Experts are pointing to the troubling growth of health care costs to justify making cost containment, rather than covering the uninsured, legislators’ top priority in 2009, citing excessive mandates and a lack of consumer control of health care as two chief culprits.

“If we could reduce some of these 1,900 benefit mandates throughout the country, we could lower health care costs,” said Sally Pipes, president and CEO of the Pacific Research Institute. “For example, every health insurance plan sold in the state of Massachusetts must cover in vitro fertilization, which is extremely expensive. This raises costs for everyone in the market.”

Figures Questioned

The U.S. Census Bureau’s report on health insurance statistics, which showed a decrease in the number of Americans uninsured last year, have been called into question by experts for overestimating and oversimplifying the number of uninsured.

Pipes pointed out 17.5 million uninsured Americans make more than $50,000 a year, which means they are likely able to afford health insurance but choose not to purchase it.

In addition, 10 million of the uninsured are non-citizens, Pipes notes, and 14 million are already eligible for government-sponsored health insurance such as Medicare, Medicaid, and the State Children’s Health Insurance Program, but have not enrolled. That means only about 8 million Americans are chronically uninsured, cannot afford health insurance, and are not eligible for federal programs.

“Proponents of government ‘solutions'” to the problem of the uninsured “talk about setting up a national insurance exchange, which would include a government plan and other subsidized plans. We can’t afford it,” Pipes said. “When people get things through government, they basically think it’s free and waste more of it. The solution is to put people in charge.”
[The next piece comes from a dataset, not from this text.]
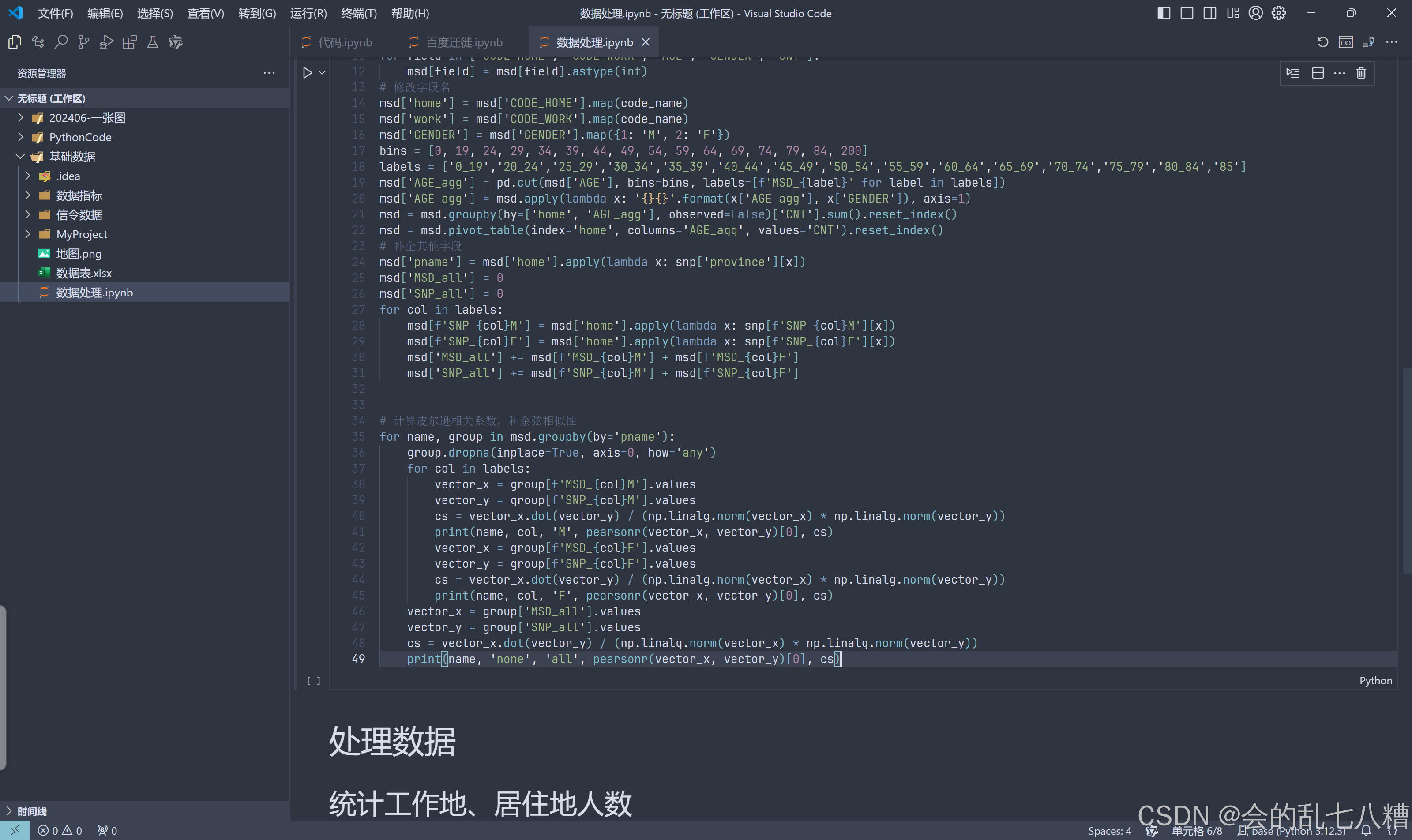Run the current code cell
Viewport: 1412px width, 840px height.
[308, 73]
Government Problems Identified

Pipes cites research into the “hidden taxes” on health insurance, which found inadequate reimbursements to providers by government health care programs raise costs for those with private insurance.

“Government programs pay so little, it raises the prices for everyone else by 10 percent,” Pipes said. “A good solution would be for government programs to give people vouchers to purchase private insurance, putting people in charge of their own health care. Then we could start controlling, and lowering, costs.”
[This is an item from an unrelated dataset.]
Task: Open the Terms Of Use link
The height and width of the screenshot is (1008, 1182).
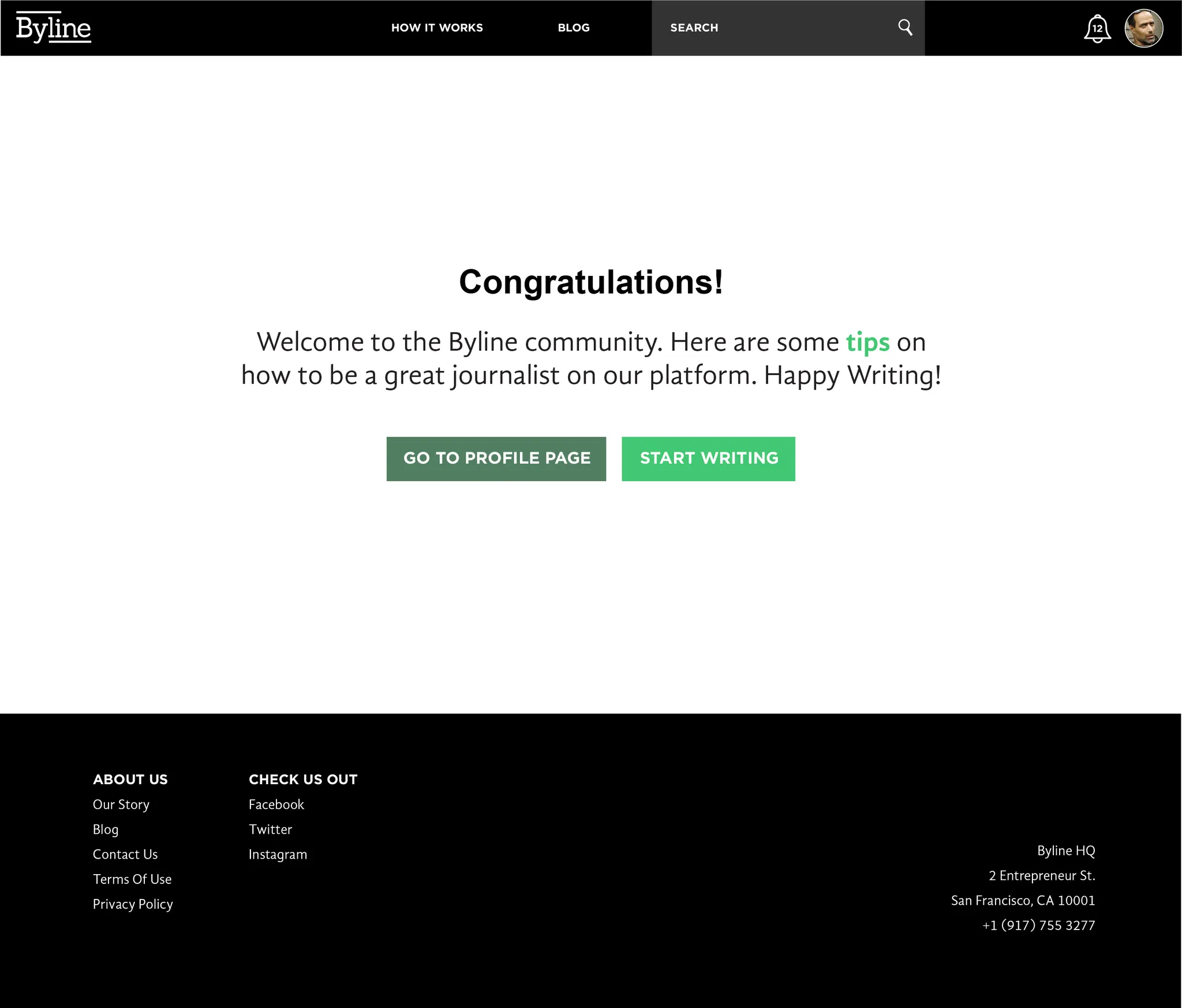Action: (132, 879)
Although numerous health reform proposals focus almost exclusively on covering the uninsured, more than 200 million Americans currently covered in the private sector continue to face health insurance cost increases of 5 to 10 percent every year, experts note.

“Large employers are able to absorb some of those costs and implement solutions such as wellness programs and disease management to keep premiums low,” said Greg Scandlen, director of Consumers for Health Care Choices at The Heartland Institute.

“However, without an effort by legislatures to deregulate the health insurance market, small businesses and individuals who purchase their own coverage will be left to face seemingly endless increases in premium costs, or to join the ranks of the uninsured themselves,” Scandlen concluded.

James P. Gelfand ([email protected]) writes from Washington, DC.